Tristan Hammond

Personal information
- Full name: Tristan Shane Hammond
- Date of birth: 5 January 2003 (age 23)
- Place of birth: Westmead, Australia
- Height: 1.72 m (5 ft 8 in)
- Position: Winger

Youth career
- 2014–2015: Belenenses
- 2015–2021: Sporting

Senior career*
- Years: Team / Apps / (Gls)
- 2021–2023: Austria Wien II / 21 / (2)
- 2026–: NWS Spirit / 2 / (0)

International career^{‡}
- 2018–2019: Australia U17 / 10 / (1)
- 2022: Australia U23 / 2 / (0)

= Tristan Hammond =

Australian soccer player

Tristan Shane Hammond (born 5 January 2003) is an Australian soccer player who plays as a winger for NPL NSW club NWS Spirit.

==Club career==
At the age of 11, Hammond joined the youth academy of Portuguese side Belenenses.

He later joined the youth academy of Sporting, one of the most successful clubs in Portugal.
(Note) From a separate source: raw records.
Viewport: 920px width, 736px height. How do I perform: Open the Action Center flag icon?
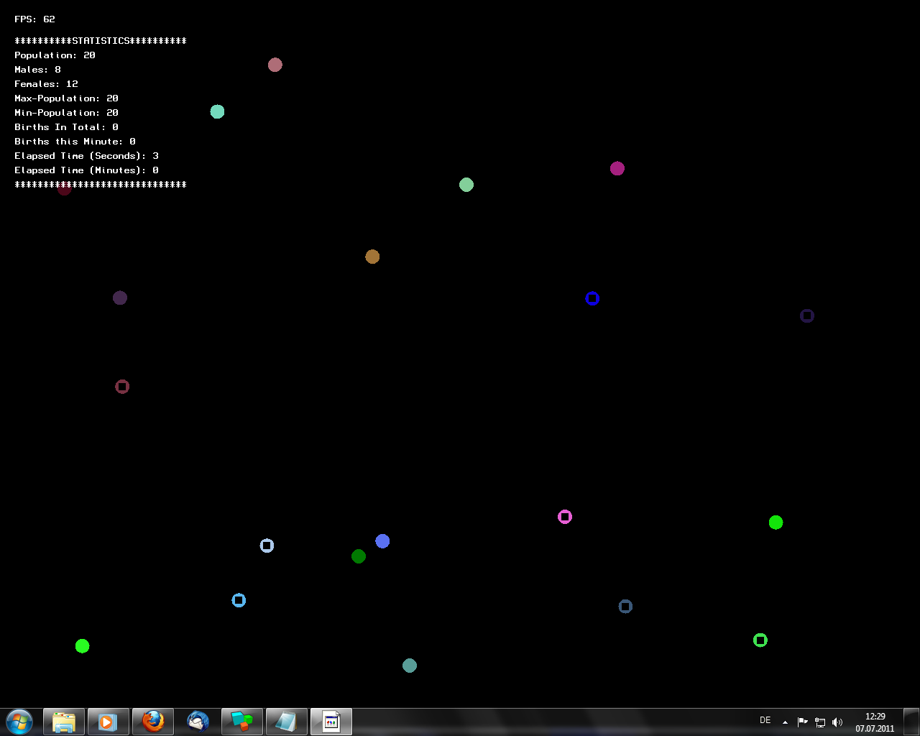coord(803,722)
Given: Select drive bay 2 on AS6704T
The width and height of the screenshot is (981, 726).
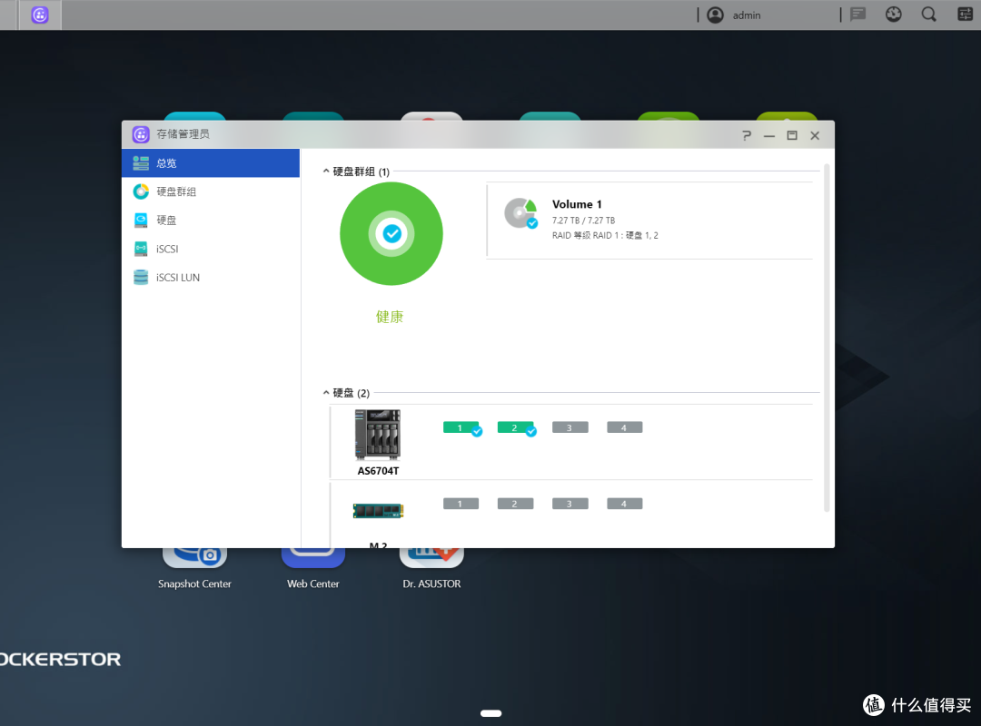Looking at the screenshot, I should pos(515,427).
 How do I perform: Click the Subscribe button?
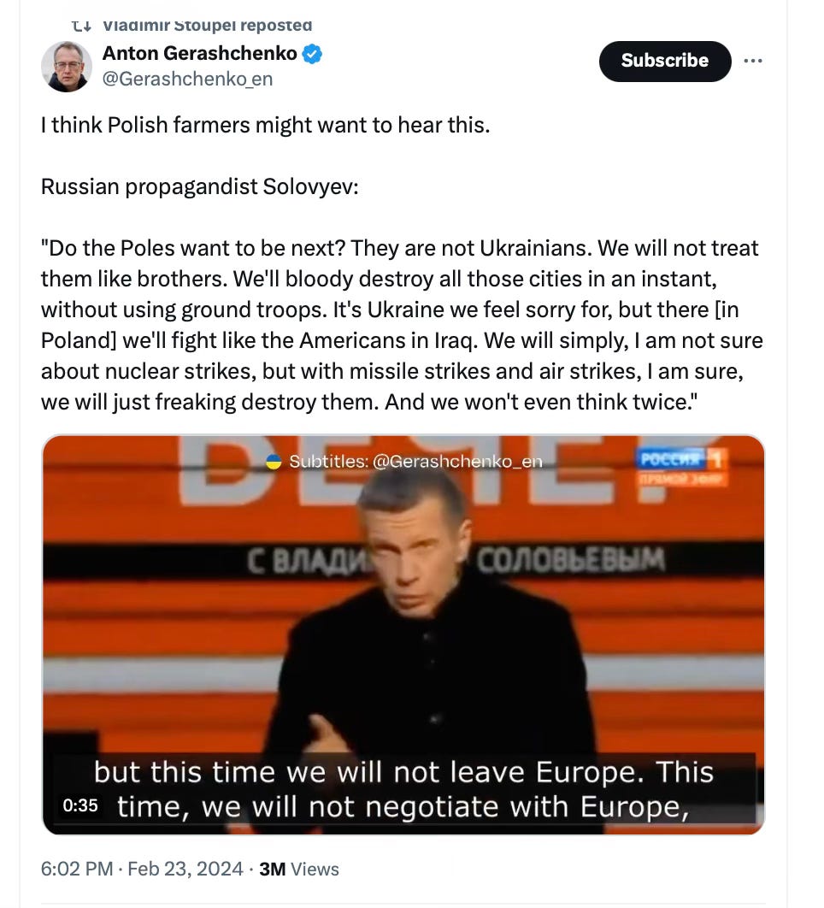point(665,61)
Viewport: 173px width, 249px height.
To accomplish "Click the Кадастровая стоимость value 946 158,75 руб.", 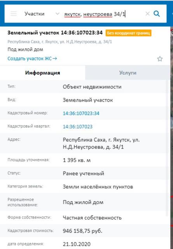I will click(x=82, y=231).
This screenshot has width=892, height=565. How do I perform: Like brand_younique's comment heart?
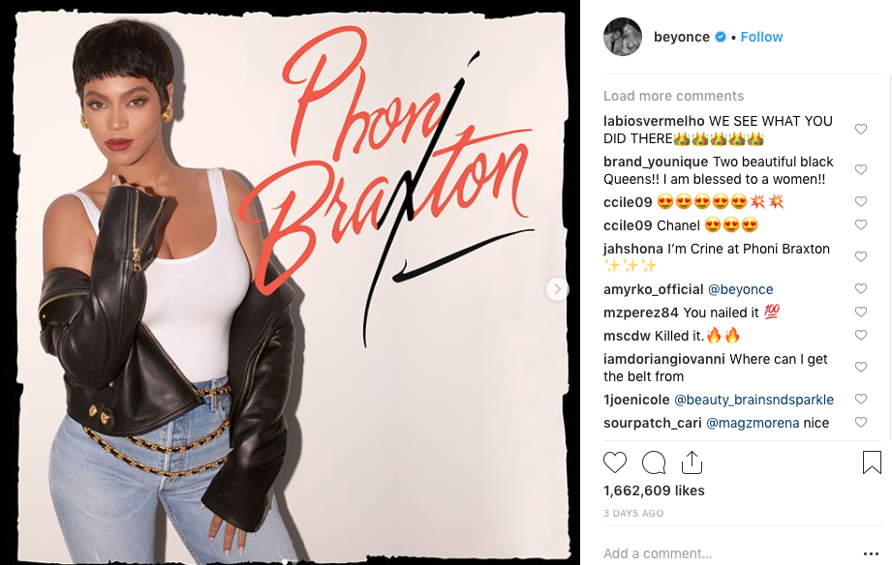(x=861, y=169)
In 2021, Hammond signed for Austrian second division team Austria Wien II. On 27 August 2021, Hammond debuted for Austria Wien II during a 2–0 loss to St. Pölten. He departed the club on 1 July 2023 after his contract was not renewed.

==International career==
Hammond represented Australia at the 2019 FIFA U-17 World Cup. Hammond is eligible to represent Peru internationally through his mother.

==Personal life==
He has a younger brother, Aydan Hammond, who currently plays for Western Sydney Wanderers in the A-League Men.